Jens Hainmueller
King Center on Global Development
Professor of Political Science
Department of Political Science
Professor of Political Economy (by courtesy)
Stanford Graduate School of Business (GSB)
Jens Hainmueller is a professor in the department of political science at Stanford University and holds a courtesy appointment in the Stanford Graduate School of Business. He is also the founder and faculty co-director of the Stanford Immigration Policy Lab that is focused on the design and evaluation of immigration and integration policies.
His research interests include immigration, refugees, statistical methods, political economy, and political behavior. He has published over 45 articles, many of them in top general science journals and top field journals in political science, statistics, economics, and business. He has also published three open source software packages and his research has received awards and funding from the Carnegie Corporation, the National Science Foundation, the American Political Science Association, and the National Bureau of Economic Research, among others. In 2016, he was selected as an Andrew Carnegie Fellow.
Hainmueller received his PhD from Harvard University and also studied at the London School of Economics, Brown University, and the University of Tübingen. Before joining Stanford, he served on the faculty of the Massachusetts Institute of Technology.
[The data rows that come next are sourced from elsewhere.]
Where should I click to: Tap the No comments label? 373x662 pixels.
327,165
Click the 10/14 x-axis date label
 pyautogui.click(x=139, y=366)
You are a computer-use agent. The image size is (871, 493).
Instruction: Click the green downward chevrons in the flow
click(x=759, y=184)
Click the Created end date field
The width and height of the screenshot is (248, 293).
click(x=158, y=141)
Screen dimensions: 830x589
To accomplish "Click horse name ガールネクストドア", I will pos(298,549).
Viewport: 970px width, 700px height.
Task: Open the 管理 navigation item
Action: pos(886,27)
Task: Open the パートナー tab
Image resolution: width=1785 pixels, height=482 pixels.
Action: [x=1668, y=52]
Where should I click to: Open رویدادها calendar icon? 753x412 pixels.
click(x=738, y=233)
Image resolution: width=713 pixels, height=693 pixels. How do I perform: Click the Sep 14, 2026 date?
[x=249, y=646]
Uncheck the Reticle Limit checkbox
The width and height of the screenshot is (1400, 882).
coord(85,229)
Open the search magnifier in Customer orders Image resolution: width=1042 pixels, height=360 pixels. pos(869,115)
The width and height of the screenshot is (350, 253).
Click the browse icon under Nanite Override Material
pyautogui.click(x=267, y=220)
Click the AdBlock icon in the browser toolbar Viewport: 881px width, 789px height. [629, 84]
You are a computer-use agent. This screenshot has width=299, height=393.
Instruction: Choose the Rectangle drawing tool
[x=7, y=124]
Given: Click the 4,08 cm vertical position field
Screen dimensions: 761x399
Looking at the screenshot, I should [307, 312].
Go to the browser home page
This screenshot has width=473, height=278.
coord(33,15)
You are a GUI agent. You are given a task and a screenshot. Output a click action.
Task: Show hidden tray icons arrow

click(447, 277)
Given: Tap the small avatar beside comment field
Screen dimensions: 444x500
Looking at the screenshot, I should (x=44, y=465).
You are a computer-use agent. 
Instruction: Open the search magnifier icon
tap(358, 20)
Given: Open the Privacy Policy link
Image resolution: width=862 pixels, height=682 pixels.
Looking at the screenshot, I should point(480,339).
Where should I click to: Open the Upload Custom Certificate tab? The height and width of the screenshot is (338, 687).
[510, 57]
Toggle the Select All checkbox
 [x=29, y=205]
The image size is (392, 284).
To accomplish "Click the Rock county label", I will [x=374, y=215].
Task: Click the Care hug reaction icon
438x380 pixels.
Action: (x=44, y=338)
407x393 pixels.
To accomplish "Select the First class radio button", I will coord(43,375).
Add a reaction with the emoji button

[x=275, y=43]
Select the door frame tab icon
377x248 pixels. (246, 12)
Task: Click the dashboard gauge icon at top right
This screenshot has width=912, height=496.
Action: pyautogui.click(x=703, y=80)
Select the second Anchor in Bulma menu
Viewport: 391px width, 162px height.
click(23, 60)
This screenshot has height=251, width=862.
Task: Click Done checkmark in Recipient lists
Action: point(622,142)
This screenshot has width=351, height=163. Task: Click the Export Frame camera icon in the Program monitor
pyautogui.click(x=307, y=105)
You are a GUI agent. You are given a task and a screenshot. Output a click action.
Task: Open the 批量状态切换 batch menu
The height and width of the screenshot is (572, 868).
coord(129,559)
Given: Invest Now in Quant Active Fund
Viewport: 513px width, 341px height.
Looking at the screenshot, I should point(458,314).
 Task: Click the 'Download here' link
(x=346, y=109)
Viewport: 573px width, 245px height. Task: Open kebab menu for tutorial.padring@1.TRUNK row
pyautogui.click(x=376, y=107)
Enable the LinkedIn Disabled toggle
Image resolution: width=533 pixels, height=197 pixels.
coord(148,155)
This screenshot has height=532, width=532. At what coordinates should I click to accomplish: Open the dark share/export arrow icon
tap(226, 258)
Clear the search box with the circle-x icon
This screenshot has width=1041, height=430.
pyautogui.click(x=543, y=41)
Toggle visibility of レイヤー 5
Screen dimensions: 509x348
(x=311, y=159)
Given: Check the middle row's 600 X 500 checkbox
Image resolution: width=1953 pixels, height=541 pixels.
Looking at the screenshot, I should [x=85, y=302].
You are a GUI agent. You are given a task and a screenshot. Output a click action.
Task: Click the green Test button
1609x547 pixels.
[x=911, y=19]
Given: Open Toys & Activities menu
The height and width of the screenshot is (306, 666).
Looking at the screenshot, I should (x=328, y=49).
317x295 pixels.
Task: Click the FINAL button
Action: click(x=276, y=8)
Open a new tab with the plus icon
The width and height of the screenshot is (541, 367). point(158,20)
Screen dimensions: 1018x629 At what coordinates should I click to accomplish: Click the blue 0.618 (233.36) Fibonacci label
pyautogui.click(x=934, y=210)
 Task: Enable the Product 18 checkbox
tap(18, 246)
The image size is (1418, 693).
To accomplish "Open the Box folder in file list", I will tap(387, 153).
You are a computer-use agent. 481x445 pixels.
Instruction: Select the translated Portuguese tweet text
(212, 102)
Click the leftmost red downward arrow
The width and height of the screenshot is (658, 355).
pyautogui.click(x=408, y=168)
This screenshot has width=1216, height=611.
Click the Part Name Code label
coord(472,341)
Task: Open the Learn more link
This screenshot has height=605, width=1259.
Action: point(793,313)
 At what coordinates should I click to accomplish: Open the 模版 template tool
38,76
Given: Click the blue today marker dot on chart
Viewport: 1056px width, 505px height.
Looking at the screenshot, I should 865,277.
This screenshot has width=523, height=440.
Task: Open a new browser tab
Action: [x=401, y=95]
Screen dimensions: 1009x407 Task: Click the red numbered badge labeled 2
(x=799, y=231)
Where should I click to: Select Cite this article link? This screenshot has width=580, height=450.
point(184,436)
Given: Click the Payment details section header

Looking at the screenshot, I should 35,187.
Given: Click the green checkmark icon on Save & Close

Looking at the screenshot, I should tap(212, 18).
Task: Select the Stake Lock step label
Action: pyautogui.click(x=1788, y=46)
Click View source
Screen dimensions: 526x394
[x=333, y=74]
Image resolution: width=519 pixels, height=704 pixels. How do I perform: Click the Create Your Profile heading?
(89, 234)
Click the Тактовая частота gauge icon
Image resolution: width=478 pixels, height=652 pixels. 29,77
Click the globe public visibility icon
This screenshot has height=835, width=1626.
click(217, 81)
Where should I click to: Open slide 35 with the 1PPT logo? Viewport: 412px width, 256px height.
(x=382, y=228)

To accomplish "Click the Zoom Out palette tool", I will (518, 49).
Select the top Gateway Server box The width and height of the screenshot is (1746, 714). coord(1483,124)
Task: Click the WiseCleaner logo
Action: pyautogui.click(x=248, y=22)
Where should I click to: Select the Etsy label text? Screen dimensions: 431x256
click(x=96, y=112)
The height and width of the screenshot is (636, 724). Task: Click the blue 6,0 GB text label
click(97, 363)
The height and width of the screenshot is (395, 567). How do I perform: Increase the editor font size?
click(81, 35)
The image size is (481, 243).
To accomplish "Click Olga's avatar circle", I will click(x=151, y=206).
King Center Supported Research
2022 - 2023 Academic Year | Global Development Research Funding
The Impact of a Forecast-based Remittance Service on Anticipatory Action and Household Resilience to Natural Disasters
With climate change amplifying the frequency and intensity of extreme weather events, there is a growing push to develop mechanisms for “anticipatory action,” or efforts to protect people before natural disasters occur. This project explores whether remittances – money sent by migrants to family and friends back home – can be leveraged to bolster disaster risk mitigation and adaptation. In collaboration with a global humanitarian NGO and a private remittance provider, we will conduct a randomized control trial to test whether providing early warning information and incentives to send money in advance of tropical storms in Central America increases anticipatory remittance flows and builds the resilience of receiving households to the impacts of these disasters. This project will contribute to the evidence base on anticipatory action and provide an innovative model for policymakers that has the potential to draw on migration and diaspora networks to help those worst impacted by climate change.